DESCRIPTION OF THE TASK
Please output every one of the following entries word for word, with no changes.

[Dataset entries]

==*==

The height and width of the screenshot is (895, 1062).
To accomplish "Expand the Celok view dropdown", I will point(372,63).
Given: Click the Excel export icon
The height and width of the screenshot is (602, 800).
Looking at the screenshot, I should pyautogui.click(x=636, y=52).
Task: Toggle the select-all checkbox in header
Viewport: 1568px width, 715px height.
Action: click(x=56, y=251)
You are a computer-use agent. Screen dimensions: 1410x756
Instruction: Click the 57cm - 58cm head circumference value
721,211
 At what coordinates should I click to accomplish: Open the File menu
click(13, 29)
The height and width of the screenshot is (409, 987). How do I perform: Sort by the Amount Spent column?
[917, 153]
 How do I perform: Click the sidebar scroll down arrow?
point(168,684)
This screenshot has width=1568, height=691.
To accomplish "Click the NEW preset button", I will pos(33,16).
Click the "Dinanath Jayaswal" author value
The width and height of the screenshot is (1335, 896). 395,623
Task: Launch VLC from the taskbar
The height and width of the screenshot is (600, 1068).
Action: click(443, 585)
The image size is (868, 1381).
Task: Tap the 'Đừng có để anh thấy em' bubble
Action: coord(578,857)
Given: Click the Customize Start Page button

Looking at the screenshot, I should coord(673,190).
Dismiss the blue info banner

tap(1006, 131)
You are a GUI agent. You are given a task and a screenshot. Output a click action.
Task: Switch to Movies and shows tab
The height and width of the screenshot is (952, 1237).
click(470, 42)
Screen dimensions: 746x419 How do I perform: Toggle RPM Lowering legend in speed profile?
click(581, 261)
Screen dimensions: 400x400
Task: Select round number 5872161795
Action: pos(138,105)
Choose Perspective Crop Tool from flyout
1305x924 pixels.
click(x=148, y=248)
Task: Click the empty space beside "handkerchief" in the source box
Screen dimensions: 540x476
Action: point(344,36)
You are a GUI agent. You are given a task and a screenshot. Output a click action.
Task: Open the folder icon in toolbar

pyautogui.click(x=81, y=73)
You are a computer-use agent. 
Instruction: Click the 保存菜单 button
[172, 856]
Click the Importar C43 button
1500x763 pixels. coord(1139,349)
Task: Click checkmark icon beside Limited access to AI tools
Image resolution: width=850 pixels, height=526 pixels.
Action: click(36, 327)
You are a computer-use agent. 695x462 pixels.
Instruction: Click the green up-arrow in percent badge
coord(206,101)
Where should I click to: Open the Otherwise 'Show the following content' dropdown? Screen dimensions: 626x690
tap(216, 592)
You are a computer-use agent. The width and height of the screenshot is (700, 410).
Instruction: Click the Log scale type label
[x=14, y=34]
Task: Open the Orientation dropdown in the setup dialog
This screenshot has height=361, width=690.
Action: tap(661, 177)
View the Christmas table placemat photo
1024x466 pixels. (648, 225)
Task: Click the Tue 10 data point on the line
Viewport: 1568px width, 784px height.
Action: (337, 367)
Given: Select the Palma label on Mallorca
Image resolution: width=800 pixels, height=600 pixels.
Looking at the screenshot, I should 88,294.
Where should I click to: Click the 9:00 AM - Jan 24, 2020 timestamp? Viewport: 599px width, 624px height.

==*==

OUTPUT FOR THIS TASK
The height and width of the screenshot is (895, 1062).
To accomplish "Expand the Celok view dropdown", I will point(372,63).
Given: Click the Excel export icon
The height and width of the screenshot is (602, 800).
Looking at the screenshot, I should pyautogui.click(x=636, y=52).
Task: Toggle the select-all checkbox in header
Viewport: 1568px width, 715px height.
Action: click(x=56, y=251)
You are a computer-use agent. Screen dimensions: 1410x756
Instruction: Click the 57cm - 58cm head circumference value
721,211
 At what coordinates should I click to accomplish: Open the File menu
click(13, 29)
The height and width of the screenshot is (409, 987). How do I perform: Sort by the Amount Spent column?
[917, 153]
 How do I perform: Click the sidebar scroll down arrow?
point(168,684)
This screenshot has width=1568, height=691.
To accomplish "Click the NEW preset button", I will pos(33,16).
Click the "Dinanath Jayaswal" author value
The width and height of the screenshot is (1335, 896). 395,623
Task: Launch VLC from the taskbar
The height and width of the screenshot is (600, 1068).
Action: click(443, 585)
The image size is (868, 1381).
Task: Tap the 'Đừng có để anh thấy em' bubble
Action: coord(578,857)
Given: Click the Customize Start Page button

Looking at the screenshot, I should coord(673,190).
Dismiss the blue info banner

tap(1006, 131)
You are a GUI agent. You are given a task and a screenshot. Output a click action.
Task: Switch to Movies and shows tab
The height and width of the screenshot is (952, 1237).
click(470, 42)
Screen dimensions: 746x419 How do I perform: Toggle RPM Lowering legend in speed profile?
click(581, 261)
Screen dimensions: 400x400
Task: Select round number 5872161795
Action: pos(138,105)
Choose Perspective Crop Tool from flyout
1305x924 pixels.
click(x=148, y=248)
Task: Click the empty space beside "handkerchief" in the source box
Screen dimensions: 540x476
Action: point(344,36)
You are a GUI agent. You are given a task and a screenshot. Output a click action.
Task: Open the folder icon in toolbar

pyautogui.click(x=81, y=73)
You are a computer-use agent. 
Instruction: Click the 保存菜单 button
[172, 856]
Click the Importar C43 button
1500x763 pixels. coord(1139,349)
Task: Click checkmark icon beside Limited access to AI tools
Image resolution: width=850 pixels, height=526 pixels.
Action: click(36, 327)
You are a computer-use agent. 695x462 pixels.
Instruction: Click the green up-arrow in percent badge
coord(206,101)
Where should I click to: Open the Otherwise 'Show the following content' dropdown? Screen dimensions: 626x690
tap(216, 592)
You are a computer-use agent. The width and height of the screenshot is (700, 410).
Instruction: Click the Log scale type label
[x=14, y=34]
Task: Open the Orientation dropdown in the setup dialog
This screenshot has height=361, width=690.
Action: tap(661, 177)
View the Christmas table placemat photo
1024x466 pixels. (648, 225)
Task: Click the Tue 10 data point on the line
Viewport: 1568px width, 784px height.
Action: (337, 367)
Given: Select the Palma label on Mallorca
Image resolution: width=800 pixels, height=600 pixels.
Looking at the screenshot, I should 88,294.
Where should I click to: Click the 9:00 AM - Jan 24, 2020 timestamp? Viewport: 599px width, 624px height.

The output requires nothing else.